Stored records
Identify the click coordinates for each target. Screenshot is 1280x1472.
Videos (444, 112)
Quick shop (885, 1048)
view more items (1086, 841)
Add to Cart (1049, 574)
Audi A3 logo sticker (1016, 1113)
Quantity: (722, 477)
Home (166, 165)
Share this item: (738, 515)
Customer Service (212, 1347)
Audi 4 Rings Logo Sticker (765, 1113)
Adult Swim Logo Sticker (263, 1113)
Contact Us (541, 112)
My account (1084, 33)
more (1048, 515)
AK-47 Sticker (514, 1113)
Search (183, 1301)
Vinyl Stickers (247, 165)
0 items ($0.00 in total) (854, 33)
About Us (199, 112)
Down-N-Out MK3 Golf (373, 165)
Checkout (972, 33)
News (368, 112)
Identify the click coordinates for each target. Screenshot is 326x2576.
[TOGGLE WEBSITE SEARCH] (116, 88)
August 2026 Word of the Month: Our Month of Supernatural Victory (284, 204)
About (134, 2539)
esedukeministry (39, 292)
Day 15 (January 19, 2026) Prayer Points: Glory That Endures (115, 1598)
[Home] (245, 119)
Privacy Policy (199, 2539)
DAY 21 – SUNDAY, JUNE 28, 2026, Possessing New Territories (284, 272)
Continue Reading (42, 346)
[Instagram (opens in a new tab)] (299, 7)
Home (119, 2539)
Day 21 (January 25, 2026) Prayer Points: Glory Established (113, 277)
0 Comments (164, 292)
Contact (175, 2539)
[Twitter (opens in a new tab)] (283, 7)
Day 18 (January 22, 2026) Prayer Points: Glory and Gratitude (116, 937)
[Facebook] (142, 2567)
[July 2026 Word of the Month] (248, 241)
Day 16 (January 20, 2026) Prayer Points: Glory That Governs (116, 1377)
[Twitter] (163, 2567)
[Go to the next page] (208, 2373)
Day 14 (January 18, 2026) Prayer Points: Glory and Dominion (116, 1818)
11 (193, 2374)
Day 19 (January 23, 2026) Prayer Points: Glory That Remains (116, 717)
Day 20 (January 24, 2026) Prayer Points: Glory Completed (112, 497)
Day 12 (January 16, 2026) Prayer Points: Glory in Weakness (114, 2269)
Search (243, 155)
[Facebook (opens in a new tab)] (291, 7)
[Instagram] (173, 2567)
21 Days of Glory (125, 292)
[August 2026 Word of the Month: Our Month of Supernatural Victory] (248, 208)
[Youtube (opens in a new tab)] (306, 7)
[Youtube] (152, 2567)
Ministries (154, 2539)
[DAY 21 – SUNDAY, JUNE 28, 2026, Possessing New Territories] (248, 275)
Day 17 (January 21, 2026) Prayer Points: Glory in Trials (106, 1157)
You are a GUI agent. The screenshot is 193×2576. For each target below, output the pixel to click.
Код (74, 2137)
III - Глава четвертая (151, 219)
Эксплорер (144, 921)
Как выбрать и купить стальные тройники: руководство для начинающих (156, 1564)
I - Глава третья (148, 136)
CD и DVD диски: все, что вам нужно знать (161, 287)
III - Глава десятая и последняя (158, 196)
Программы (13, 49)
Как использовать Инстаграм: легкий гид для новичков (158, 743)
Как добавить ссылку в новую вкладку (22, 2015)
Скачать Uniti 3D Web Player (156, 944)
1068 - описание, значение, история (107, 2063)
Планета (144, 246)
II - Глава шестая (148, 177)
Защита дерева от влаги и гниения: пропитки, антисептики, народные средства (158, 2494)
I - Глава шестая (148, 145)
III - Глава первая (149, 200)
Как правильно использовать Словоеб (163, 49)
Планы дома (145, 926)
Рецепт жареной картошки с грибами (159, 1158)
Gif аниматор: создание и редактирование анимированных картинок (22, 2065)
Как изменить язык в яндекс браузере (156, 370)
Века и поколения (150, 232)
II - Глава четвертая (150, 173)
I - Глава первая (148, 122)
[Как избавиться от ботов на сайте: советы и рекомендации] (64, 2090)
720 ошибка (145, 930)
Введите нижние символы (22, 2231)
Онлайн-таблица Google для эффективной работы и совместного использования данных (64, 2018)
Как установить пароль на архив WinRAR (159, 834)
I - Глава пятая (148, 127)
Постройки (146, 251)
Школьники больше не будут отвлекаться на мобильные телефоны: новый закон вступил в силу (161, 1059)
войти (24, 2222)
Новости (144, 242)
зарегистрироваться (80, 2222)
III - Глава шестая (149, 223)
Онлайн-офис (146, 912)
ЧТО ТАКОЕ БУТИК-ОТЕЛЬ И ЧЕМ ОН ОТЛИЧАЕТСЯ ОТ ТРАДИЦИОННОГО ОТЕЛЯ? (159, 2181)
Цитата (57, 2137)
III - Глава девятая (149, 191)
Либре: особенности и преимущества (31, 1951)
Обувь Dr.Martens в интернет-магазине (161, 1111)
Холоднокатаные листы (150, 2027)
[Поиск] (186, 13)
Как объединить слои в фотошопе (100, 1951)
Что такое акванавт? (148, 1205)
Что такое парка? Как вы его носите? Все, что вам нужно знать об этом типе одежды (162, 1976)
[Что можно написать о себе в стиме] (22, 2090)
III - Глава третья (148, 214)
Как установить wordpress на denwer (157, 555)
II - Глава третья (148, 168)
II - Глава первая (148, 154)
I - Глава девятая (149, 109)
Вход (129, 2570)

[EXERCISE REQUIREMENTS]
In the data above, start at the line that has "Add to Cart (1049, 574)", stop after the line that has "[Facebook (opens in a new tab)] (291, 7)", and print every line in between exactly as it stands.

[FINISHED TASK]
Add to Cart (1049, 574)
Audi A3 logo sticker (1016, 1113)
Quantity: (722, 477)
Home (166, 165)
Share this item: (738, 515)
Customer Service (212, 1347)
Audi 4 Rings Logo Sticker (765, 1113)
Adult Swim Logo Sticker (263, 1113)
Contact Us (541, 112)
My account (1084, 33)
more (1048, 515)
AK-47 Sticker (514, 1113)
Search (183, 1301)
Vinyl Stickers (247, 165)
0 items ($0.00 in total) (854, 33)
About Us (199, 112)
Down-N-Out MK3 Golf (373, 165)
Checkout (972, 33)
News (368, 112)
Identify the click coordinates for each target. Screenshot is 326x2576.
[TOGGLE WEBSITE SEARCH] (116, 88)
August 2026 Word of the Month: Our Month of Supernatural Victory (284, 204)
About (134, 2539)
esedukeministry (39, 292)
Day 15 (January 19, 2026) Prayer Points: Glory That Endures (115, 1598)
[Home] (245, 119)
Privacy Policy (199, 2539)
DAY 21 – SUNDAY, JUNE 28, 2026, Possessing New Territories (284, 272)
Continue Reading (42, 346)
[Instagram (opens in a new tab)] (299, 7)
Home (119, 2539)
Day 21 (January 25, 2026) Prayer Points: Glory Established (113, 277)
0 Comments (164, 292)
Contact (175, 2539)
[Twitter (opens in a new tab)] (283, 7)
Day 18 (January 22, 2026) Prayer Points: Glory and Gratitude (116, 937)
[Facebook] (142, 2567)
[July 2026 Word of the Month] (248, 241)
Day 16 (January 20, 2026) Prayer Points: Glory That Governs (116, 1377)
[Twitter] (163, 2567)
[Go to the next page] (208, 2373)
Day 14 (January 18, 2026) Prayer Points: Glory and Dominion (116, 1818)
11 (193, 2374)
Day 19 (January 23, 2026) Prayer Points: Glory That Remains (116, 717)
Day 20 (January 24, 2026) Prayer Points: Glory Completed (112, 497)
Day 12 (January 16, 2026) Prayer Points: Glory in Weakness (114, 2269)
Search (243, 155)
[Facebook (opens in a new tab)] (291, 7)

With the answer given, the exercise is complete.